ただ電気を撃つだけの魔法じゃないはずだ」



「お前は何が言いたいんだ」



 アオの突飛な発言に、焦れったさと呆れを含んだような表情で南本が訊く。



「魔法は魔力を生み出すエネルギーから来るんでしょ?? なら考えるだけでも本当に魔法は発動できるはず、って言ってたじゃん。なんで態々、魔法名を唱えて手を掲げる必要がある??」



「今俺たちがやっているのは長い詠唱を必要としない無詠唱魔法と呼ばれる方法で、魔法名を唱えるのは効率をあげるためだ。

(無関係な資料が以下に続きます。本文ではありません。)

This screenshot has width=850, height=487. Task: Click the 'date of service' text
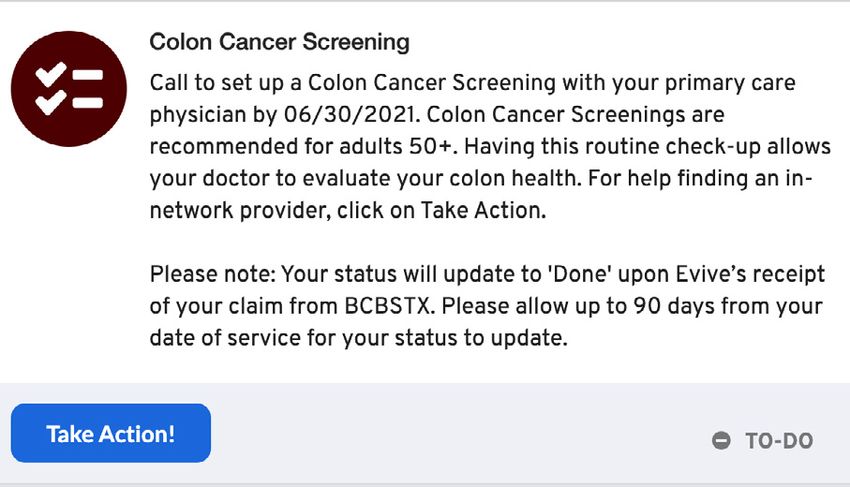click(225, 338)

お前が言おうとしているのは理論上の机上の空論。それを完全無詠唱魔法と言う。

今この世界の魔法師じゃ、誰1人出来ない……」



「じゃあ今からやってみせるから、見てて」



 そう言い切ったアオの目はまっすぐに南本を見ていた。無言の圧力に彼は言葉に詰まらせる。


 アオが静かに目を瞑った。


 すると、しだいに空気が揺れる。彼女の周囲の魔力が動き出しているのだ。アオの白い髪が、隊服がなびいたかと思うと、彼女の指からパチ、と光が弾けた。



 それは体中に広がり、駆け巡る。

 それが自然な状態であるかのように。



 アオは電気、いや、雷を纏った。



「ほら、できた」



 そう笑った少女は、まるで魔法の神に愛されたように美しく、神秘的で、恐ろしい。


「知っていること」を友達に自慢するように平然と、誰もが不可能と判断し諦めた理論を、いとも簡単に実演し証明してみせた。

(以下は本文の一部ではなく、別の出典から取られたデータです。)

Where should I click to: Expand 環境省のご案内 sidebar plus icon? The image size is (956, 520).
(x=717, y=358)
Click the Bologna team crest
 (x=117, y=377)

 南本は眉間にシワを寄せる。この異常な才能の扱いをどう処理すればいいか。



「こんなのを俺に育てろと……?」



 坂に何をどう報告すればいいか、彼はひどく頭を悩ませるのだった。








 次は市川の体術の訓練。

 模擬戦のような形式で永遠にかかっていく。



 アオは攻撃を仕掛けては、転がされ続けた。



「スピードはとても良い。

立ち直りも早いですが、ひとつひとつの攻撃の俺を攻撃する意思が弱いですよ。これじゃ俺も避ける気さえ起きない。……殺すつもりで来ないと」



 市川の声は淡々としているが、その中には微かな厳しさが混じっている。



──負けるのは嫌だ。



 アオは動きを止め、市川の周囲を観察する。


 そして再び低く構えフェイントを入れながら彼に突進した。だが、市川が一歩足を引くと彼の手刀が首を掠める。

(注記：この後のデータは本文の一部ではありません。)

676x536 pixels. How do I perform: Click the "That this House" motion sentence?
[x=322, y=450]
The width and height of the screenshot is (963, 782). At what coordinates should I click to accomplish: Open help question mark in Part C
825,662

 アオが間一髪で回避するとそのまま襟首を掴まれ、彼女はまた地面に叩きつけられた。



「悪くない動きですが、見え透いていますね。

アオさんは反射的な動きが多いので。

緩急をつけて攻撃を読まれづらくするのです」


「はぁ……??」



 アオは縦横無尽に攻めているのに、市川は息ひとつ乱さず流してくる。



──いや体力おかしいでしょ。



 さすが坂の右腕といったところだろうか。

 その日の夜、アオはベッドに倒れ込んだまま指一本も動かせなかった。



「筋肉痛って恐ろしいな……」



 ベッドの上で眉を寄せ呻きながら、アオは市川の無限の体力を改めて恨んだのだった。





 それからは激しい特訓の日々。

 日は刻々と過ぎていく────。